Now imagine that same dishwasher, also deprived of his week of wages, except there is a different culprit: his boss. After six long days in a hot restaurant kitchen the boss refuses to pay him because "business is bad" or this was a "try-out week" or because two dishes broke, or for no apparent reason at all. If this culprit were caught, typically he would face only civil charges. He would have to pay the wages owed, and maybe a small penalty as well.

Because civil penalties for wage theft are paltry, employers often treat them as simply a cost of doing business. A 2010 study by the National Employment Law Project found that 21 percent of surveyed low-wage workers in New York City were paid less than the lawful minimum wage, and 77 percent of those who worked over 40 hours per week did not receive legally required overtime pay.

Lawmakers and prosecutors must reverse this trend by treating wage theft as what it is -- theft, and pursuing criminal charges accordingly.

Criminal convictions mean more accountability. And, these employers will have to note the conviction on applications for government aid and licensing forms. Simply put, criminal penalties are a serious deterrent to wage theft; small fines are not.

Some states do treat wage theft as a serious offense. In New York, failure to pay proper wages is a misdemeanor; we also criminalize retaliation against employees for reporting violations. Other states have followed New York's lead. In May of last year, Texas Governor Rick Perry signed into law the "Wage Theft Bill," which strengthened the state's theft of services statute in relation to nonpayment of wages. It's a felony in Texas to steal services worth more than $1500.

Even where there are no laws directly criminalizing wage theft, prosecutors can use other statutes to target unscrupulous employers, because these firms often violate a host of laws. After all, how likely is it that a construction company using underpaid day labor will be diligent about paying taxes or following building codes? Or that a food processing company with workplace safety and health violations will be meticulous about food safety for the public?

Lawless employers harm not only workers; they endanger the public, deprive schools, parks, and police of needed funds, and undermine honest employers who can't compete with bottom feeders.

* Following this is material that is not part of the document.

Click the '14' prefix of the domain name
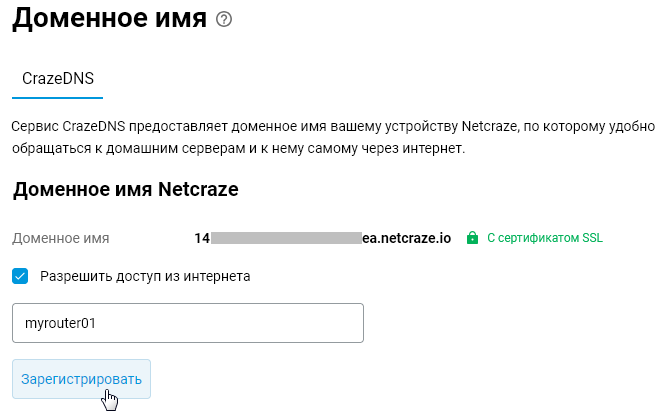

Just this year, my office has arrested employers in a range of industries: a car wash operator, the founder of a tortilla factory, a restaurant owner, a construction firm performing public work. Many have pled guilty to a range of charges including false filings, theft of services, falsification of business records, and schemes to defraud. Some of them will be going to jail.

To be sure, not all labor law violations should be treated as criminal cases. Some infractions are inadvertent or minor. But criminal charges are appropriate for employers who stiff their workers altogether or who pay far below the minimum wage; for those who file false tax documents or otherwise commit fraud; for repeat violators who refuse to follow the law, or wrongdoers who obstruct justice by firing employees who testify about violations.

In this time of deep political divisions, there should be nothing controversial about the notion that working people who do their jobs should be paid for their work.

An employer who knowingly violates labor laws is not an upstanding businessman saving a few bucks. In the end, he is hardly any different from the pickpocket, and the law should treat him as such.